■ Problem details ■
Provide again, from the entries below, every line from the one containing "[Youtube] (324, 1131)" through the one containing "Interviews (56, 740)", exactly as written, and no other line.

■ Task material ■
* * * *

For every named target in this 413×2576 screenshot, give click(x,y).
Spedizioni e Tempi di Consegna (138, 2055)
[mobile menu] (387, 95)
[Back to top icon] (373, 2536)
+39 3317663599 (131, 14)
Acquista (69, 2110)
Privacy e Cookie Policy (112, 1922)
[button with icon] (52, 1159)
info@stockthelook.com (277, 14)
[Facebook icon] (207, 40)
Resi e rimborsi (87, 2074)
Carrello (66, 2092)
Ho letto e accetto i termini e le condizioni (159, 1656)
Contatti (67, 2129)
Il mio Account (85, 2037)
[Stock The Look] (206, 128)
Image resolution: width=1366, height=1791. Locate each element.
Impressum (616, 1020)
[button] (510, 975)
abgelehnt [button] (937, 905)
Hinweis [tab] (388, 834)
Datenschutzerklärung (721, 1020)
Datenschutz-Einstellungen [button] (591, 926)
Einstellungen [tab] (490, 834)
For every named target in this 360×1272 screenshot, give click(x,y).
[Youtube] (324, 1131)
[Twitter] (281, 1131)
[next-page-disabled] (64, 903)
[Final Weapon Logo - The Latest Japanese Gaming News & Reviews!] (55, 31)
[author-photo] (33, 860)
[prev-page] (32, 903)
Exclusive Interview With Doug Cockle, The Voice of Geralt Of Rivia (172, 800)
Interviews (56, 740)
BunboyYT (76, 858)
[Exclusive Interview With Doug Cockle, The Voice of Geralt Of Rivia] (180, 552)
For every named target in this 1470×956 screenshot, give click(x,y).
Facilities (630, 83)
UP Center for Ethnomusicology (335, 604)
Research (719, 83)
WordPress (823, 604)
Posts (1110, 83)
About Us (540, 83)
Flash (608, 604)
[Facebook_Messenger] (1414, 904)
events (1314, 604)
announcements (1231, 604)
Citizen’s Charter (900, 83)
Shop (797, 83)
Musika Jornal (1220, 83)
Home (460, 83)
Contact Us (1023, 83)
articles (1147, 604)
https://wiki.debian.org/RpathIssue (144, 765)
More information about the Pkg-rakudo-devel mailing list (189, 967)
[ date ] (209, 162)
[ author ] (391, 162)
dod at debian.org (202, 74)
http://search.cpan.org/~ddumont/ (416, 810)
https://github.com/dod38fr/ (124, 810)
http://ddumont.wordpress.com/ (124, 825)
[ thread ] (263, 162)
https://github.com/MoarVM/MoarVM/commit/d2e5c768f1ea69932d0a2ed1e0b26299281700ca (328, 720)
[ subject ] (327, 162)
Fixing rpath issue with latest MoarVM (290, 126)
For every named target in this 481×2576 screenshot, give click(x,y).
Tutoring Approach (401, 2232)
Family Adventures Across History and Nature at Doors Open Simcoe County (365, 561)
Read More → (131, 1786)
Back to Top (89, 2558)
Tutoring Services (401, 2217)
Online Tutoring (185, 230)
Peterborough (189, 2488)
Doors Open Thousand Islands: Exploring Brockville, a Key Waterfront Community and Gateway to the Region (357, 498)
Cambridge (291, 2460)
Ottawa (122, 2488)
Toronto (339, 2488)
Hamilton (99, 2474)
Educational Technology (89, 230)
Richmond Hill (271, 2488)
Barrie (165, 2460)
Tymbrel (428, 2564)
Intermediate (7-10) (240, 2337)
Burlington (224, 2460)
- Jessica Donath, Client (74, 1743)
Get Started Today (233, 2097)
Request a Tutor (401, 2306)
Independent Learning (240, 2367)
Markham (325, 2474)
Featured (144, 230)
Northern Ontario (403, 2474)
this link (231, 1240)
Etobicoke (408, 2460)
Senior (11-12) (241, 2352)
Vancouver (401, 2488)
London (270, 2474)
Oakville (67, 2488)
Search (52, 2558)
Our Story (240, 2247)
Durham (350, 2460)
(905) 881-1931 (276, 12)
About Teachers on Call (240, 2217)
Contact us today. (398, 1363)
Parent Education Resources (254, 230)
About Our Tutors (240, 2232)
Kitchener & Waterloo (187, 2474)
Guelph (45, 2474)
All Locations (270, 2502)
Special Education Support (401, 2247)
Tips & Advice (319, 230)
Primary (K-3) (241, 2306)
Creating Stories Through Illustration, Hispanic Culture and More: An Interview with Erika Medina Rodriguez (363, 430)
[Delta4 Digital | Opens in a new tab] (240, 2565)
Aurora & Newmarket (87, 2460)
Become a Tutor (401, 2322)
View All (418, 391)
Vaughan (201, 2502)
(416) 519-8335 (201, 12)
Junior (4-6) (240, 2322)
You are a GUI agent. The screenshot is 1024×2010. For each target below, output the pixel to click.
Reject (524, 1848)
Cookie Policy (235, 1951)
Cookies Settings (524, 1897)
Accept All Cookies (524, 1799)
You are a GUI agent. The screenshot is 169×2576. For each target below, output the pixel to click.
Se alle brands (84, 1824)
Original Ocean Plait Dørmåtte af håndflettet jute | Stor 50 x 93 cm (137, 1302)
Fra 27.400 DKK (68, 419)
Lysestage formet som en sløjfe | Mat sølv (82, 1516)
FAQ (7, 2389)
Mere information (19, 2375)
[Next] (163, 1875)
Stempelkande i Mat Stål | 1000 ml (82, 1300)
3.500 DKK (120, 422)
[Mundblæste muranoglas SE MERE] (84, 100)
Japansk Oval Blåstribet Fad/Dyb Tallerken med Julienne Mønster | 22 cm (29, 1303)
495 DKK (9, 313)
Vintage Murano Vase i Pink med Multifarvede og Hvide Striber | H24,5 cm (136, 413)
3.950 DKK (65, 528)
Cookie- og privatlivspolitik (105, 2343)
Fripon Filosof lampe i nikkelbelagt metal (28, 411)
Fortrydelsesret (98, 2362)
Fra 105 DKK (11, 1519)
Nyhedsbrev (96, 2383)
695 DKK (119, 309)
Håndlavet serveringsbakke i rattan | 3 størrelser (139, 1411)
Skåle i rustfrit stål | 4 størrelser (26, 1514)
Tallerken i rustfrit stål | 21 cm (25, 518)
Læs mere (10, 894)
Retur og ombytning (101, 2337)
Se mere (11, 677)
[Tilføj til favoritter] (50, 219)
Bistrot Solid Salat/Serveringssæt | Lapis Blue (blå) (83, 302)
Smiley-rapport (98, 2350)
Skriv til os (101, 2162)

* * * *

■ Exercise response ■
[Youtube] (324, 1131)
[Twitter] (281, 1131)
[next-page-disabled] (64, 903)
[Final Weapon Logo - The Latest Japanese Gaming News & Reviews!] (55, 31)
[author-photo] (33, 860)
[prev-page] (32, 903)
Exclusive Interview With Doug Cockle, The Voice of Geralt Of Rivia (172, 800)
Interviews (56, 740)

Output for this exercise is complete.